[Dataset records]
******

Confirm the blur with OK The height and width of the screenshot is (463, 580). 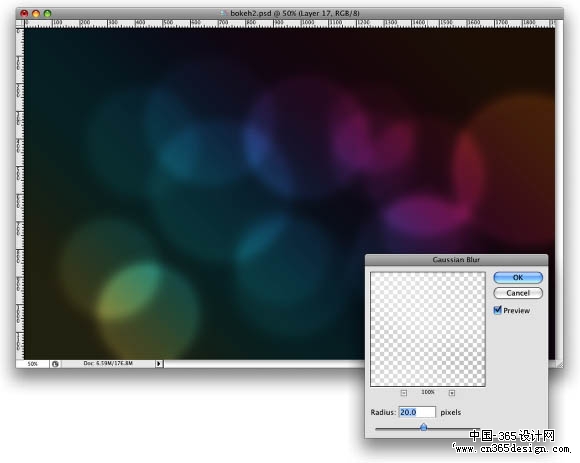518,277
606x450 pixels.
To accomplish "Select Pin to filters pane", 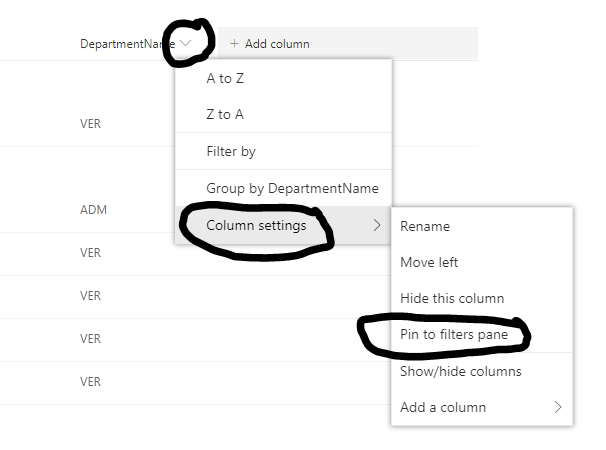I will click(x=454, y=335).
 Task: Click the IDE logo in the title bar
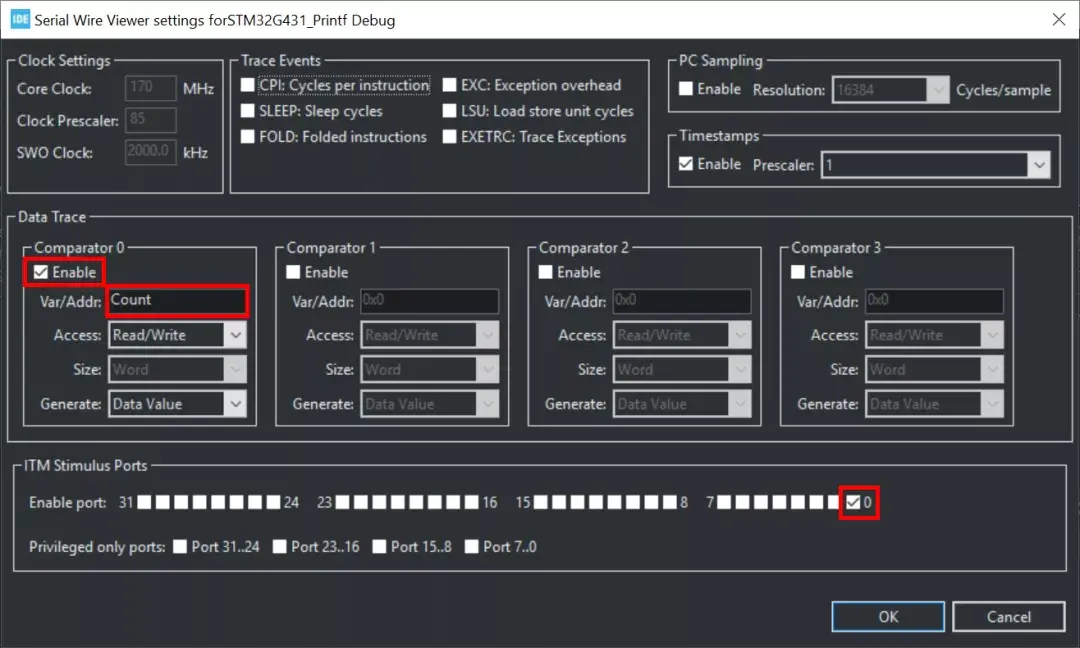tap(20, 19)
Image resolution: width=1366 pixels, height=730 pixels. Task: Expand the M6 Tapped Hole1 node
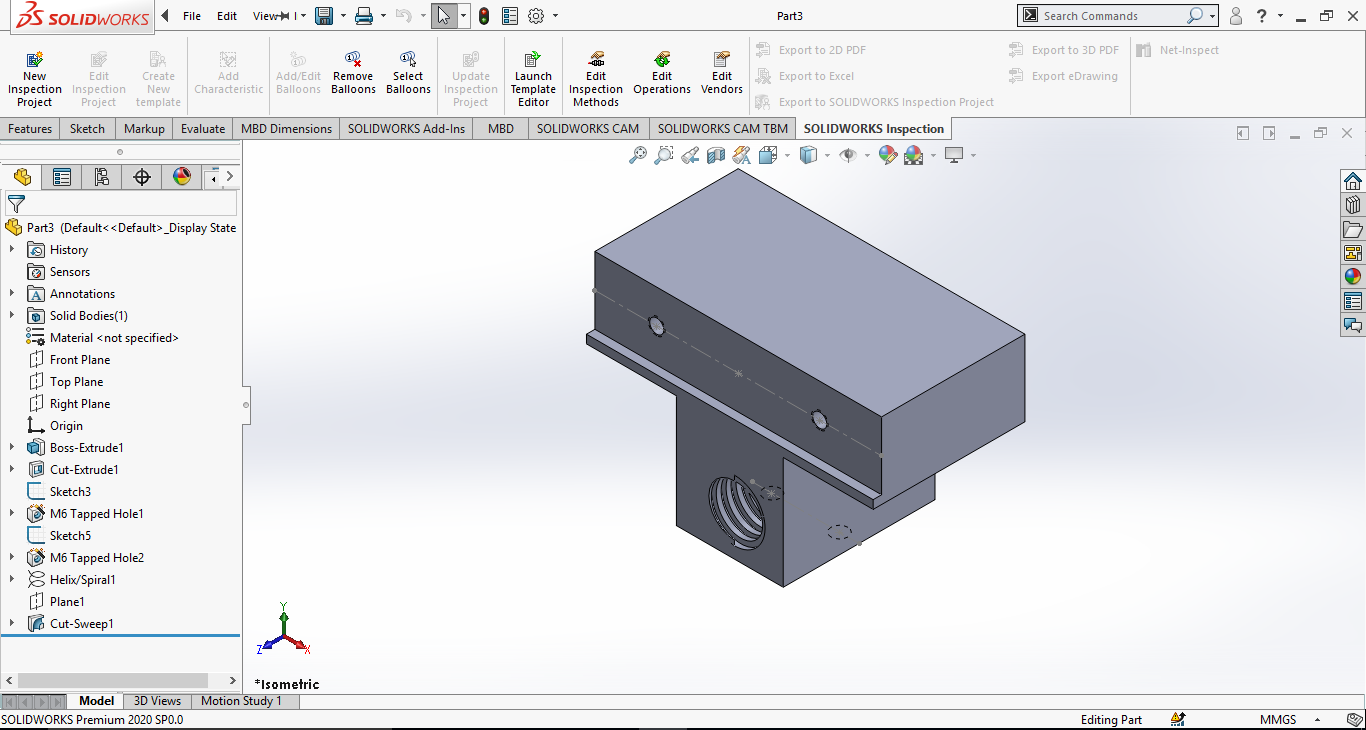coord(12,514)
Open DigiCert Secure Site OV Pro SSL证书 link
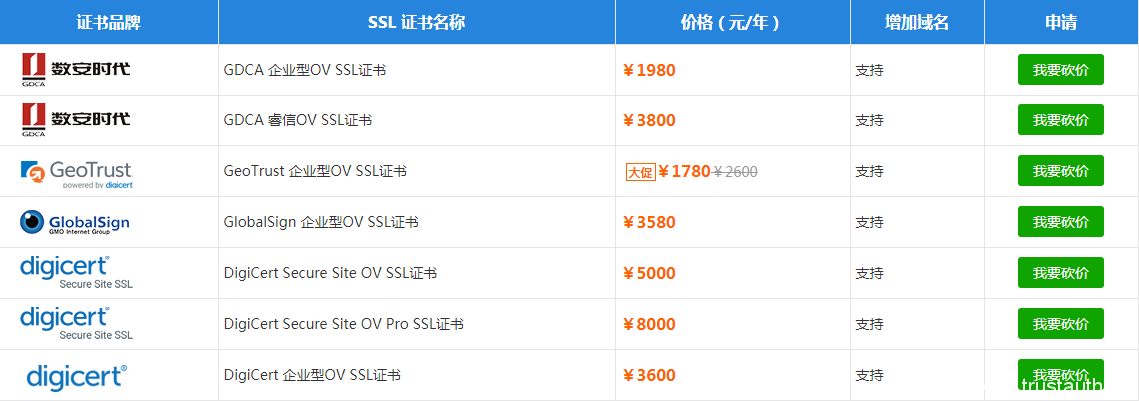This screenshot has height=401, width=1139. [x=344, y=324]
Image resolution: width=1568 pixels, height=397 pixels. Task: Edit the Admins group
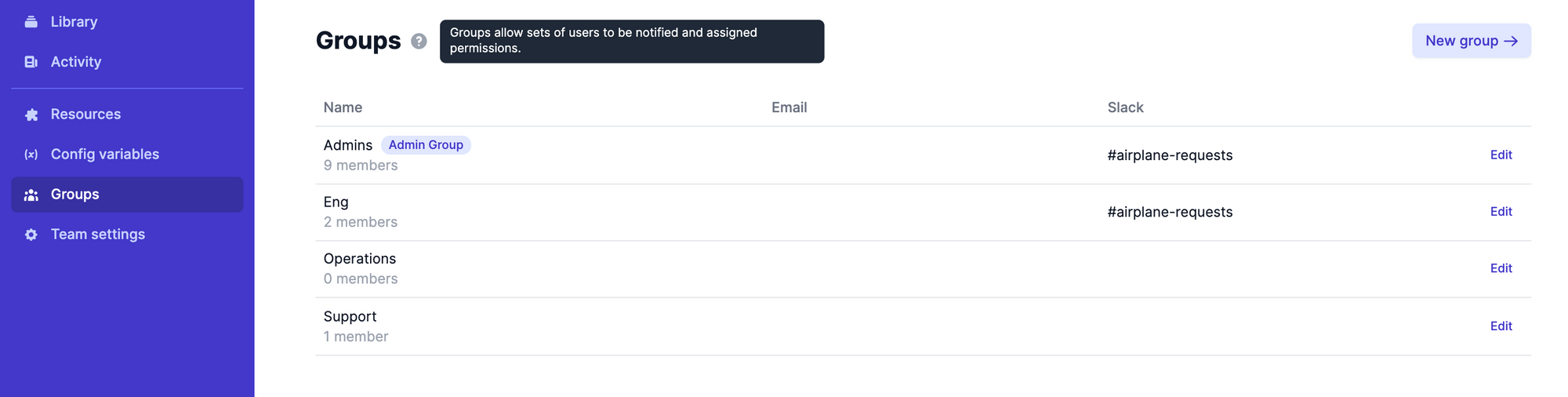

******

What you should do => Pictures don't belong in the copy. Retype exactly the lines from the one with "Open DigiCert Secure Site OV Pro SSL证书 link" through the last line of the records.

Answer space =>
Open DigiCert Secure Site OV Pro SSL证书 link
This screenshot has height=401, width=1139. [x=344, y=324]
Image resolution: width=1568 pixels, height=397 pixels. Task: Edit the Admins group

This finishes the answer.